Having obtained the equation of a trend line by least squares, forecasting is simply a matter of inserting future time values into the equation.

Predicting credit card debt

The diagram below shows total credit card debt ($millions) in New Zealand at the end of December each year from 1990 to 2001.

The least squares line has been drawn on the time series plot and has been extended 6 years into the future. Drag over the diagram to display the forecasts for these years. (Note that the 'forecasts' for earlier years in which we already have data are the fitted values for the linear model.)

The linear model is a poor fit for these data — the model does not pick up the steeper increase in the last few years of the series. Select Quadratic Model from the pop-up menu and repeat. The quadratic model often gives reasonable forecasts a few years into the future, but you should have some doubts about using this model to predict as far into the future as 2006!

Dangers in forecasting

It is important to realise that the forecasts from linear or quadratic models are highly dependent on the type of line or curve that is chosen for modelling. The dangers are the same as those for extrapolation in bivariate relationships.
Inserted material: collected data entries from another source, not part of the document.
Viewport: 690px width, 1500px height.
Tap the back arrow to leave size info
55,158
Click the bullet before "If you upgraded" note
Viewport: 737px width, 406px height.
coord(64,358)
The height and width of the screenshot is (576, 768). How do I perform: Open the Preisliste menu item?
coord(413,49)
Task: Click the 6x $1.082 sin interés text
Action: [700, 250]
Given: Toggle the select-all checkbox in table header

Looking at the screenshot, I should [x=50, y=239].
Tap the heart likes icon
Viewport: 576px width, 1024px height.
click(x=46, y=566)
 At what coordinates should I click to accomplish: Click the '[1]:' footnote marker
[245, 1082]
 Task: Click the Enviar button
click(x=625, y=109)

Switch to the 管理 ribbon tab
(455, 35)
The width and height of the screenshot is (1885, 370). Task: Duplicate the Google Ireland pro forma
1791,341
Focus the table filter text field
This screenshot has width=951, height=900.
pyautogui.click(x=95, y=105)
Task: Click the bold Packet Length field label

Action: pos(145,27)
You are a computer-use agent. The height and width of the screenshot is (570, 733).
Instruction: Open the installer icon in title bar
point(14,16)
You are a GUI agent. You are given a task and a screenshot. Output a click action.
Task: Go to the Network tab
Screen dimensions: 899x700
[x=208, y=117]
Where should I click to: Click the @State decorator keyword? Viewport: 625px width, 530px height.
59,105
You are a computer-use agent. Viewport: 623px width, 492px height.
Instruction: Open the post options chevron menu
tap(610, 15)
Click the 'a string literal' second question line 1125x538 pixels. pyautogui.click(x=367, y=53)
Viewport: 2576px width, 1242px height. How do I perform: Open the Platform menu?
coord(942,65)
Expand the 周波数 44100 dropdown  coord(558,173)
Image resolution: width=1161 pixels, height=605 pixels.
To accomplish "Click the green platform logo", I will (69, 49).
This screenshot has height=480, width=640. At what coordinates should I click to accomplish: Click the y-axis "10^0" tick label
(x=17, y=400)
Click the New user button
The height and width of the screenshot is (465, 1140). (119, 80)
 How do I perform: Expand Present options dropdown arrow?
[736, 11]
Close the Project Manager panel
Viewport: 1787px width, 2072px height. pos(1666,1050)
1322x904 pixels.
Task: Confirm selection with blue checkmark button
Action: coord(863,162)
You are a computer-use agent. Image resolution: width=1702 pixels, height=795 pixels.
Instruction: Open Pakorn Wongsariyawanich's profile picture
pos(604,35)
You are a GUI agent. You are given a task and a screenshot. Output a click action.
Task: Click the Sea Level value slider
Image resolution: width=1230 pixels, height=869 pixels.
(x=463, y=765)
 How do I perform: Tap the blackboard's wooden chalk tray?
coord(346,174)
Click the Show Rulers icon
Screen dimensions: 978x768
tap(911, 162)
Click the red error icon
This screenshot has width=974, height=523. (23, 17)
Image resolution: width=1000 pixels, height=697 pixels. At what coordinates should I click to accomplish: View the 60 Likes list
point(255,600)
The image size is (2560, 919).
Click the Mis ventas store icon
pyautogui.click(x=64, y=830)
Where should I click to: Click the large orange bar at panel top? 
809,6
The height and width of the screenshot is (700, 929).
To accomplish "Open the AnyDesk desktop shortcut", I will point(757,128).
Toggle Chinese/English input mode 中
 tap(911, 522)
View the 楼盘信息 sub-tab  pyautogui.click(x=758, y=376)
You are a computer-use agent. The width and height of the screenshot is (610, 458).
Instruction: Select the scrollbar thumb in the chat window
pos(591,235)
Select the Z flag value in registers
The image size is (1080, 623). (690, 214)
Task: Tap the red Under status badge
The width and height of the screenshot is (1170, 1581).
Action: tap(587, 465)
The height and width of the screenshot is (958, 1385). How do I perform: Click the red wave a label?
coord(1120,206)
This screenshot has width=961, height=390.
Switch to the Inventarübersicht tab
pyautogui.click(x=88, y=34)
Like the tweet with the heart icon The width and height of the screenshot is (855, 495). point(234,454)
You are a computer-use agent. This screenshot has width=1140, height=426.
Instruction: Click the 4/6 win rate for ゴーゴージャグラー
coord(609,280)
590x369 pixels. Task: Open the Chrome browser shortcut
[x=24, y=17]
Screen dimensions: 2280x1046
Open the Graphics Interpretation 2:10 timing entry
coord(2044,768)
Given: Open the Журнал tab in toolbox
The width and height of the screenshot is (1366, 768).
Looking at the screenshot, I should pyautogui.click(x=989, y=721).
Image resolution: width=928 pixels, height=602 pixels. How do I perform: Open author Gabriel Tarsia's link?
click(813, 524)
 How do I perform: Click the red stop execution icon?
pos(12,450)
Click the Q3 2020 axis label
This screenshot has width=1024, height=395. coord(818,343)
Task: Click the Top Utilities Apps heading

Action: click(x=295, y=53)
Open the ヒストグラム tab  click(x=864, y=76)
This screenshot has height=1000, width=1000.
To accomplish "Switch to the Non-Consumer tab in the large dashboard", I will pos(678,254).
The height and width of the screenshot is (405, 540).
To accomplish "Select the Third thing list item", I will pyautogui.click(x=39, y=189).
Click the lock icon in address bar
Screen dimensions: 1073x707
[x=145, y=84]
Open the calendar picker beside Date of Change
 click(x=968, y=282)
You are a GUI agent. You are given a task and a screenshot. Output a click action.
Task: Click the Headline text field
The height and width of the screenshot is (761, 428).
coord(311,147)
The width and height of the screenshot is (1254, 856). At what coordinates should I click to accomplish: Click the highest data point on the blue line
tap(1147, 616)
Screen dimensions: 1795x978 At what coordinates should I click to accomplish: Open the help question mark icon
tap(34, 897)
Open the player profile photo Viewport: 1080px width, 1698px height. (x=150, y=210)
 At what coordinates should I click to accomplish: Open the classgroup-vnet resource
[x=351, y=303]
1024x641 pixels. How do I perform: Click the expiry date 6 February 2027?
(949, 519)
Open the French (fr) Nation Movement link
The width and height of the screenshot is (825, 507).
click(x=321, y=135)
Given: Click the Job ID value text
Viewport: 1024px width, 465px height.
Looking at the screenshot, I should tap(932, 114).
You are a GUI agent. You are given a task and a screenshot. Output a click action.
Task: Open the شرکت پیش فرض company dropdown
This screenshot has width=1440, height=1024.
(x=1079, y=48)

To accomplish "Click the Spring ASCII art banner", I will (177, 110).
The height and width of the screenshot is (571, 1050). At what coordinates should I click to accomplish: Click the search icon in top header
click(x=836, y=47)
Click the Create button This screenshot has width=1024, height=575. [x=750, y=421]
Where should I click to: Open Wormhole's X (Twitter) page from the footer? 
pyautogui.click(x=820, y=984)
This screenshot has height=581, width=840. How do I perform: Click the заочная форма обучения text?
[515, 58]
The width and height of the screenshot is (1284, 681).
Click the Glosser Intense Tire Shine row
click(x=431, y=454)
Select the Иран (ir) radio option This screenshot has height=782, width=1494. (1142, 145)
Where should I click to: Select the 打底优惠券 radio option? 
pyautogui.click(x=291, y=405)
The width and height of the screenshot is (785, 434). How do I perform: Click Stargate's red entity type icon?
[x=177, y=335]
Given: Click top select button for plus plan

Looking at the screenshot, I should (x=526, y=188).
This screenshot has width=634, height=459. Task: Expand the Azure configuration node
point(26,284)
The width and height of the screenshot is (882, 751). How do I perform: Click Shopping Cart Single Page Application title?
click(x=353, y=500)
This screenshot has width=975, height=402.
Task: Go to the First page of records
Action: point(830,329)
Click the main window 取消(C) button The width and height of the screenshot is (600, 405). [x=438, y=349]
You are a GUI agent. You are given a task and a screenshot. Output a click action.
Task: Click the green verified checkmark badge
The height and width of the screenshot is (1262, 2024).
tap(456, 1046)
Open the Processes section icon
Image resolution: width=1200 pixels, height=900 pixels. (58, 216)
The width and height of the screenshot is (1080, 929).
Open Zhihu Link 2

Beware forecasting many time periods into the future — the shape of the actual trend line might be different from your model.

Predicting credit card debt

The diagram below also shows the quadratic model based on the data from 1990 to 2001, but adds the actual credit card debt from 2002 to 2013.

Although the trend was close to quadratic up to 2002, a quadratic model does not match the trend further into the future. Quadratic models should not be used to predict more than one or two time periods into the future.